▶ Recorded data
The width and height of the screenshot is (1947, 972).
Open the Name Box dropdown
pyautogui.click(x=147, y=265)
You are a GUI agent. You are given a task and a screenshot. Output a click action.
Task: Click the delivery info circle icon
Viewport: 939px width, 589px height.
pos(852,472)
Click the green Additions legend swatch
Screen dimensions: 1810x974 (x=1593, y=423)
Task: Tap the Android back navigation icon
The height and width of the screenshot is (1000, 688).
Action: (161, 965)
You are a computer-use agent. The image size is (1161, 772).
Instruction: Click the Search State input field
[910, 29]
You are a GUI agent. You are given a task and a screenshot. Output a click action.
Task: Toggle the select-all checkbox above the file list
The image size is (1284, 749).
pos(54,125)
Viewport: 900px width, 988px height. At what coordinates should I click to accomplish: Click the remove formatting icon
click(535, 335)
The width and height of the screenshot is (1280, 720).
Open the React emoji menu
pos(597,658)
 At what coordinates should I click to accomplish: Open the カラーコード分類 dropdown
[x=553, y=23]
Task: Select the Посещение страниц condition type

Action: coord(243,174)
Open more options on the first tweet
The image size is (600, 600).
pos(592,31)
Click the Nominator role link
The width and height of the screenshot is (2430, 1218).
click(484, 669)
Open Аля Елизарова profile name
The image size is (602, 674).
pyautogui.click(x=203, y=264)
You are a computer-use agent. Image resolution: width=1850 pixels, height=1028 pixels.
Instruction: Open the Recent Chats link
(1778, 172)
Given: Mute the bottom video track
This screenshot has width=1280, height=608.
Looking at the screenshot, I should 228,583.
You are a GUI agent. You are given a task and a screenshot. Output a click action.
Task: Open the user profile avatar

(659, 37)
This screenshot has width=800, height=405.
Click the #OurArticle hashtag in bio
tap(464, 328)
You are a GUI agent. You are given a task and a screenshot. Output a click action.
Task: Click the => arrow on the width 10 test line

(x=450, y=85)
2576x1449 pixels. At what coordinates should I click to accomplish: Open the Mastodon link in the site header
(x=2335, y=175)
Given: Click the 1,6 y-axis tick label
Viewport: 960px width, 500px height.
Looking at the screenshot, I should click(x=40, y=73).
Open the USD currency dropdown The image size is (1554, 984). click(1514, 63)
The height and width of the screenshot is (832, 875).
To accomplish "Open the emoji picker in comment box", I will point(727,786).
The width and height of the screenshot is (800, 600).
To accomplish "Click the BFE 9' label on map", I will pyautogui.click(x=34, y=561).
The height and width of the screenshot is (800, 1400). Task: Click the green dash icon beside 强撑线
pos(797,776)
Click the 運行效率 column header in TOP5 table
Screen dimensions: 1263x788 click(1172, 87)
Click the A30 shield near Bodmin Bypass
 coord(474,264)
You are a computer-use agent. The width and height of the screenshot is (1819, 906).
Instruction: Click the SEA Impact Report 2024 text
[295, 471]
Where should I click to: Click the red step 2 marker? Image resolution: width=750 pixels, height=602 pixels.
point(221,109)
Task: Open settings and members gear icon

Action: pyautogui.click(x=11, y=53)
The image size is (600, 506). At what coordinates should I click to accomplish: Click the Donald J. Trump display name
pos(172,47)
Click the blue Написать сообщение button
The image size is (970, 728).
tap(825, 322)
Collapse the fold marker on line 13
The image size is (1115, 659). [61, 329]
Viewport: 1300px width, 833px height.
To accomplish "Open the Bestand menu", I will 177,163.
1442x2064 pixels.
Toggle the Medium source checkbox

▶ Task requirements
If a line of the entries holds the word "Toggle", copy it out.

▶ Task solution
Task: Toggle the select-all checkbox above the file list
Toggle the Medium source checkbox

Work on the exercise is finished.